BEGIN

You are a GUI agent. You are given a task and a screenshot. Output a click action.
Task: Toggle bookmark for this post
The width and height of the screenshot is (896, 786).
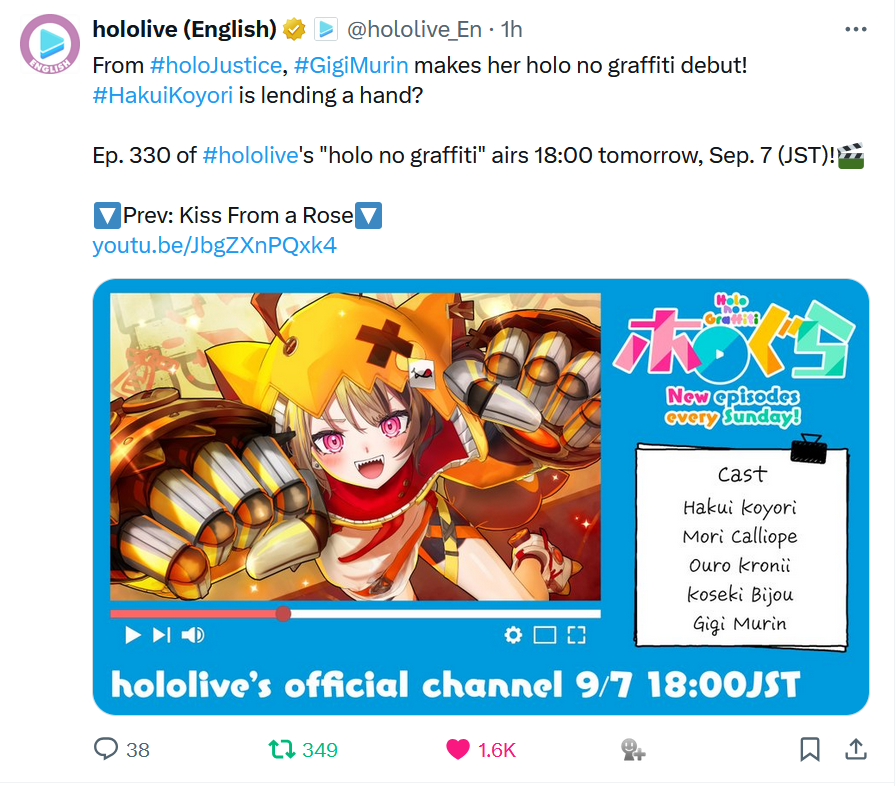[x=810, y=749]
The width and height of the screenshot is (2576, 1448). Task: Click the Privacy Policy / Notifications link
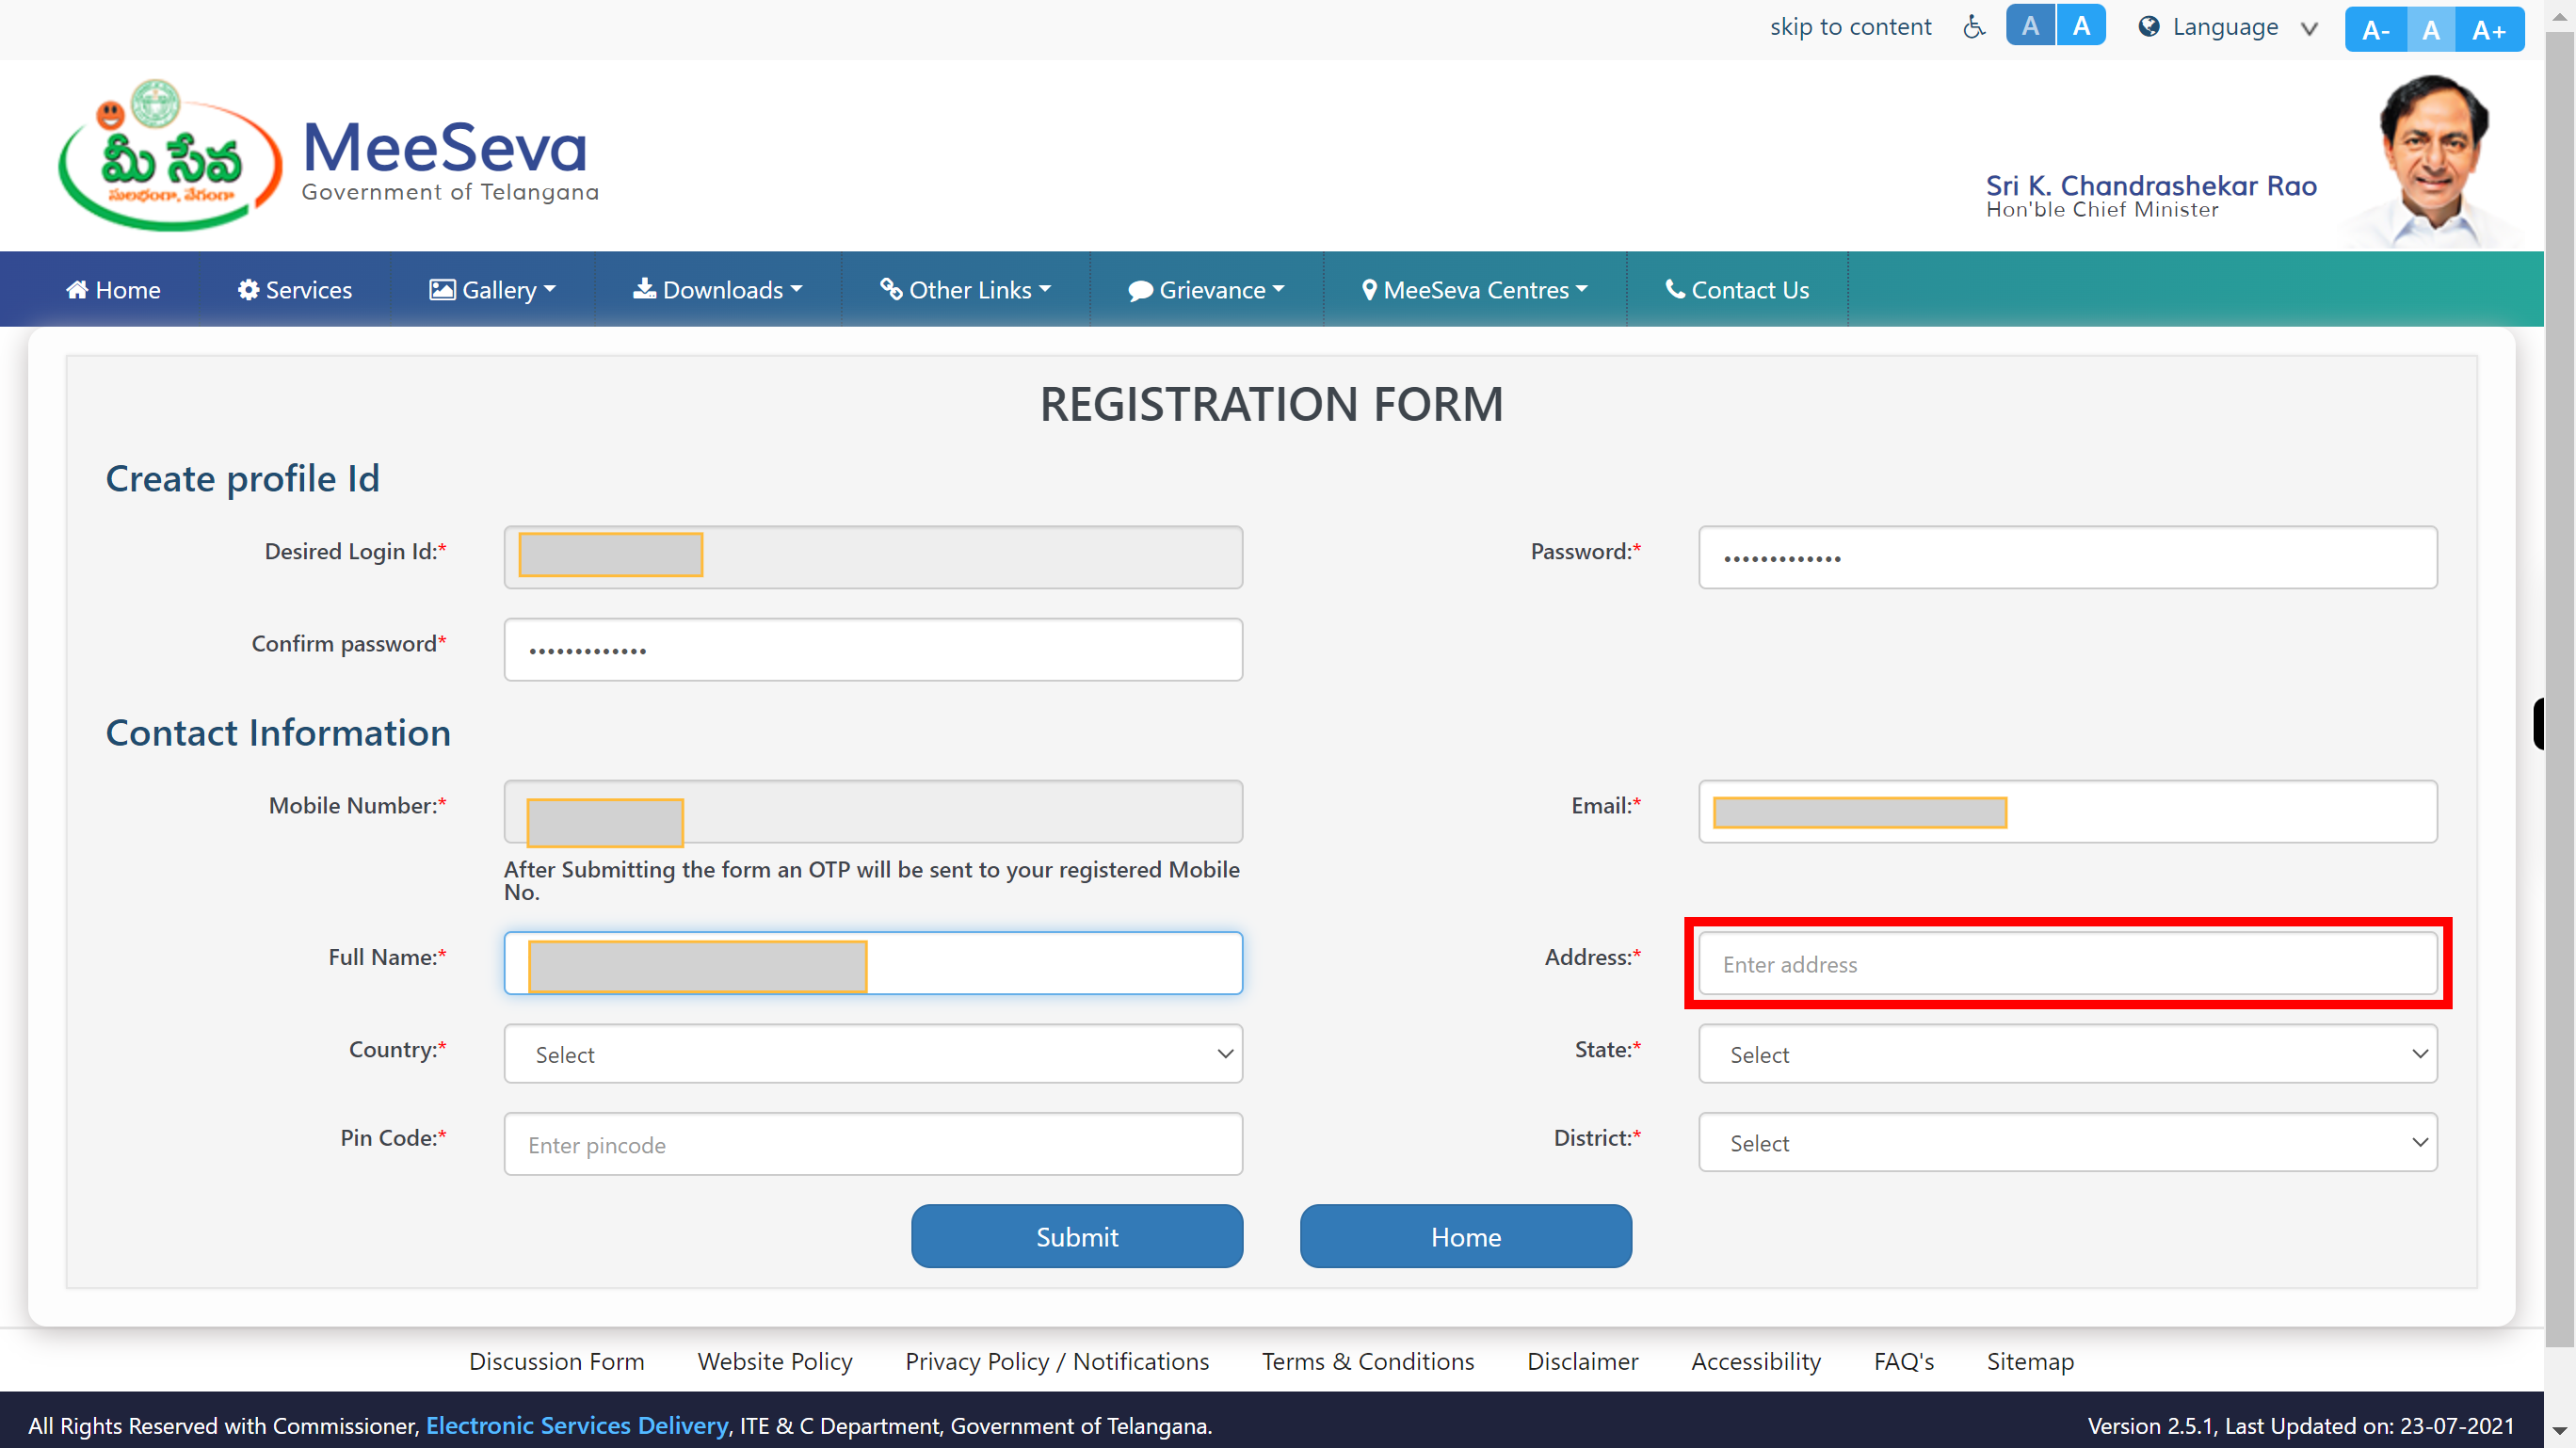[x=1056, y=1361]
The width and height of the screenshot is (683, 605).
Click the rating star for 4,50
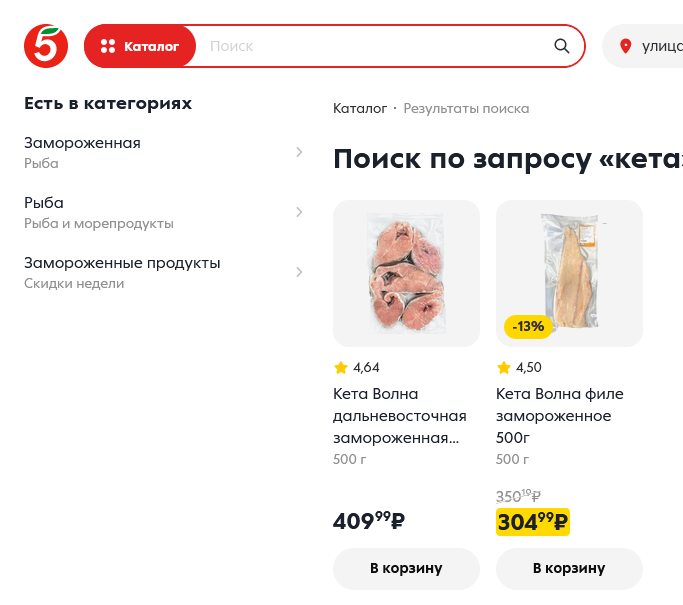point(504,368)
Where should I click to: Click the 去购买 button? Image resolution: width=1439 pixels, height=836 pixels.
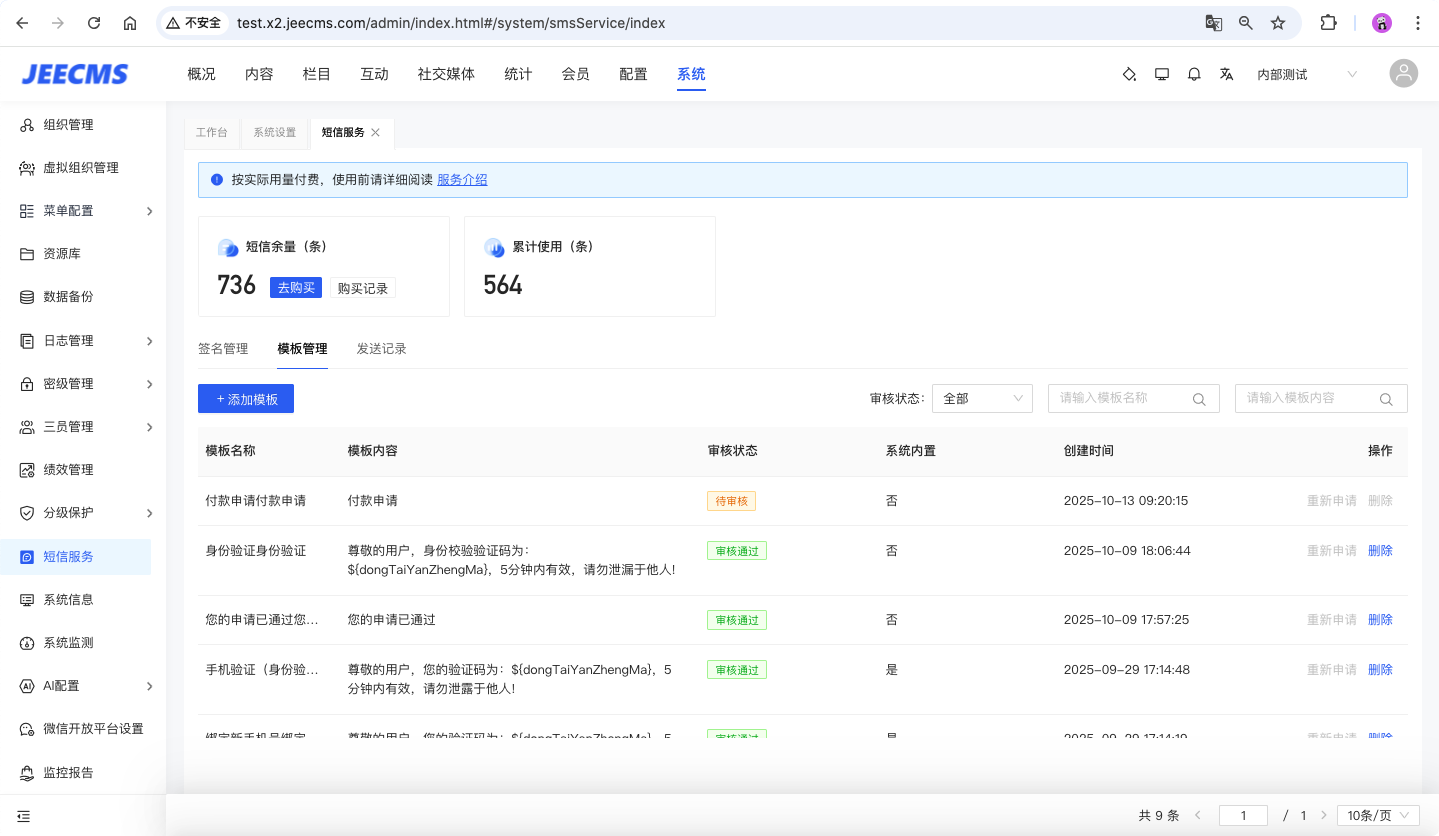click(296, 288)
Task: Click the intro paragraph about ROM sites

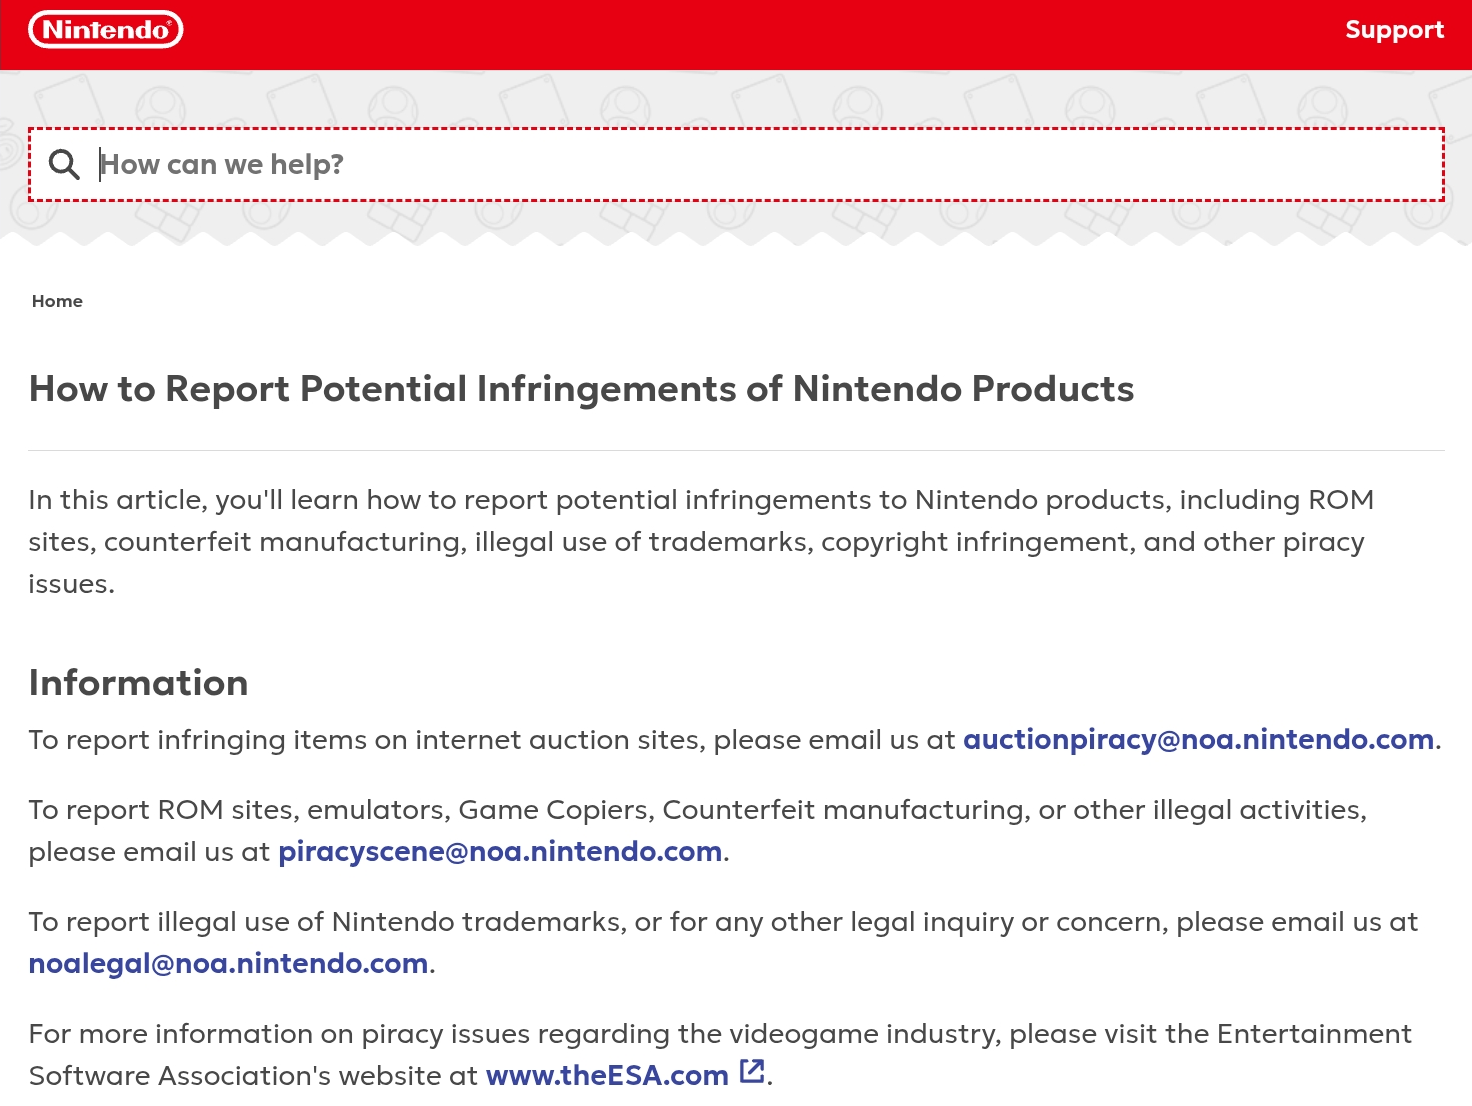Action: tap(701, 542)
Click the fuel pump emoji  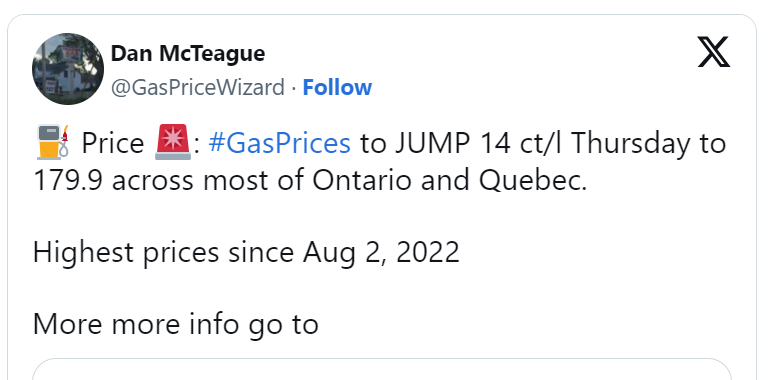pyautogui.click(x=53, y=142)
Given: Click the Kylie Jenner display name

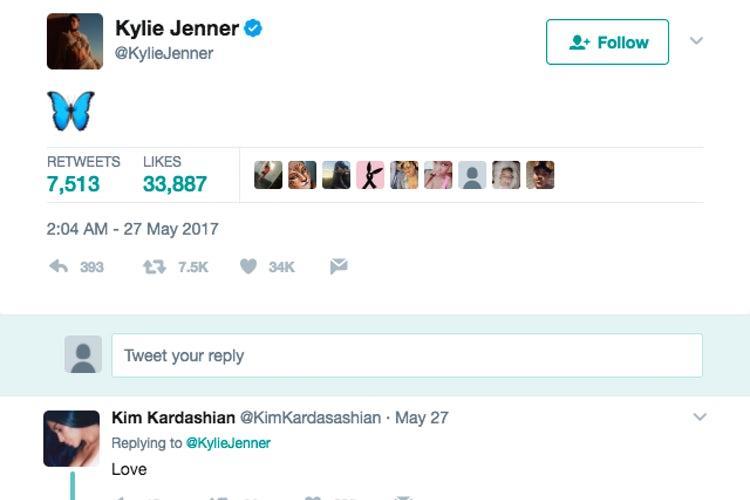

END

Required action. Respond with the exact lines above running from the one containing "The width and height of the screenshot is (896, 786)." to the one containing "The width and height of the screenshot is (683, 605).", both ends kept and no pictures included.

Answer to the exercise.
The width and height of the screenshot is (896, 786).
[x=810, y=749]
The width and height of the screenshot is (2576, 1448). Task: Click the Privacy Policy / Notifications link
[x=1056, y=1361]
The width and height of the screenshot is (683, 605).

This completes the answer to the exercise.